══ TESTO DI PARTENZA ══

Cosenza, 20 novembre 2019
© Francesca Canino


Castiglione di Paludi, il sito italico dalla poderosa cinta di mura




Il traffico di reperti archeologici scoperto dai Carabinieri NTPC ha fatto emergere una serie di scavi clandestini compiuti in Calabria che hanno interessato anche il sito di Castiglione di Paludi. Il suo parco archeologico è da sempre preda di saccheggi e l'operazione dei giorni scorsi denominata "ACHEI" lo ha ampiamente dimostrato. Rimane ben poco delle vestigia italiche risalenti all'età del Ferro e risulta quasi impossibile mettere in atto azioni di tutela, sia per mancanza di fondi, sia per mancanza di amore verso il proprio territorio. Eppure, Castiglione di Paludi custodisce i resti di una storia antica, molto antica.

A Sud di Sibari il sito archeologico di Castiglione di Paludi occupa la sommità di un colle di oltre 35 ettari, protetto da pendii scoscesi e quasi impenetrabili. La sua posizione geografica, alle pendici della Sila greca, consente di controllare i vicini colli, una parte della costa e della valle del torrente Coserie.
Gli archeologici hanno distinto due diverse fasi nell’occupazione del sito, abitato nell'arco di tempo compreso tra il IX e il III secolo a.C.: la prima fase si riferisce a un abitato indigeno dell’età del Ferro (IX-VIII sec. a.C.), nota dai corredi funerari di Piana d’Agretto, recuperati nel corso degli scavi degli anni '50 del secolo scorso; la seconda, risalente al IV-III sec. a.C, è caratterizzata dall’abitato fortificato a cui appartengono le strutture monumentali visibili.
Le campagne di scavo iniziate dalla Soprintendenza archeologica della Calabria nel 1950 hanno portato alla luce notevoli emergenze monumentali, come il circuito murario, l'ampio teatro semicircolare, una serie di edifici pubblici e privati e vari oggetti, tra cui statuette fittili votive, capitelli, ceramica a vernice nera e numerose monete di varia datazione e provenienza. Alcuni ritrovamenti archeologici, come i bolli in lingua osca, hanno fatto ritenere che il sito fosse stato abitato dai Brettii.
Sulla collina di Piana d’Agretto è stata rinvenuta una vasta necropoli di cui sono note oltre 40 tombe del tipo a fossa terragna delimitata e coperta da pietre. Nei corredi funerari erano contenuti punte di lancia, fibule, braccialetti e vasi. Non si conosce ancora l'esatta ubicazione del villaggio italico da cui provengono i reperti della necropoli.
Da alcuni studi effettuati sembra che la frequentazione sia cessata dopo la fondazione di Sibari (VIII sec. a.C.). Il sito non rimase tuttavia disabitato fino al IV sec. a.C., quando fu edificato il centro fortificato occupato dai Brettii, al di sotto del quale sono stati ritrovati i resti di un edificio più antico. Il centro è costituito da una poderosa cinta di mura munita di diverse porte d'accesso, da una postierla e da torri a rampe e scale, realizzate con grossi blocchi squadrati di arenaria risalenti alla seconda metà del IV sec. a.C. La grande Porta Est costituiva l'accesso principale al centro abitato ed era difesa da due torri a pianta circolare. Una terza torre proteggeva le mura a Nord-Est, garantendo il controllo su una parte della costa jonica.

═══
══ MATERIALE FORNITO ══

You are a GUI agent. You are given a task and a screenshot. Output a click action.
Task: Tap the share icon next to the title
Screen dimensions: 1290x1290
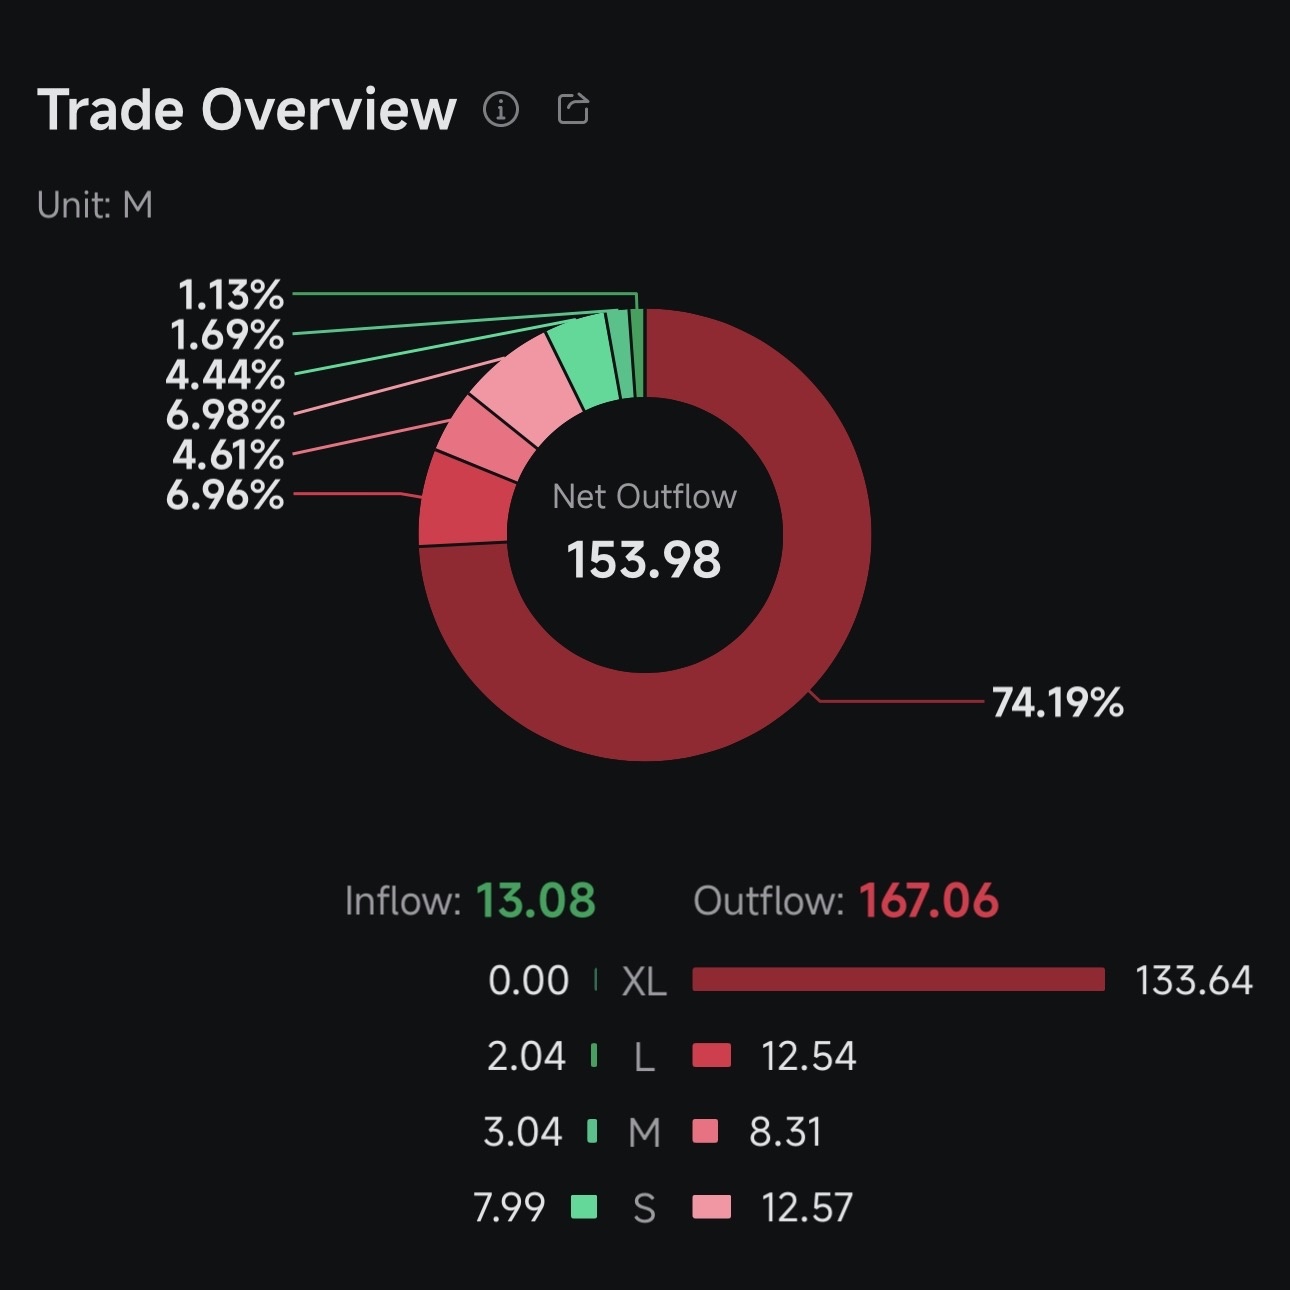[x=573, y=108]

═══

● **COMPITO DA SVOLGERE**:
Prosegui il testo su Castiglione di Paludi dopo la sua ultima frase, quella sulla terza torre a Nord-Est.

● **RISPOSTA QUI SOTTO**:
Negli anni Cinquanta venne alla luce un'area pubblica nota come 'teatro', a pianta semicircolare e priva di edifico scenico. Oltre agli altri edifici che sorgevano vicino al teatro, occorre menzionare anche una cisterna per la raccolta delle acque, una struttura circolare realizzata con ciottoli di fiume. Il centro fu abbandonato probabilmente intorno al III sec. a.C. con la romanizzazione del territorio.
Una interessante ipotesi sulla fondazione del sito è stata formulata dallo studioso Domenico Canino, che si è soffermato sulla tipologia costruttiva della fortificazione, cioè il punto chiave per capire quale sia stata la civiltà artefice del sito. Il riferimento ai Messapi, popolazione italica della Puglia meridionale, non è fuori luogo. Basta osservare le murazioni di molti insediamenti messapici, tra cui Ceglie Messapica, per notare una grande similitudine con Castiglione di Paludi, forse costruita dalla stessa civiltà italica. Del resto non siamo lontani da quel territorio, ma questa è solo un'ipotesi di studio da verificare con un'analisi accurata dei reperti murari.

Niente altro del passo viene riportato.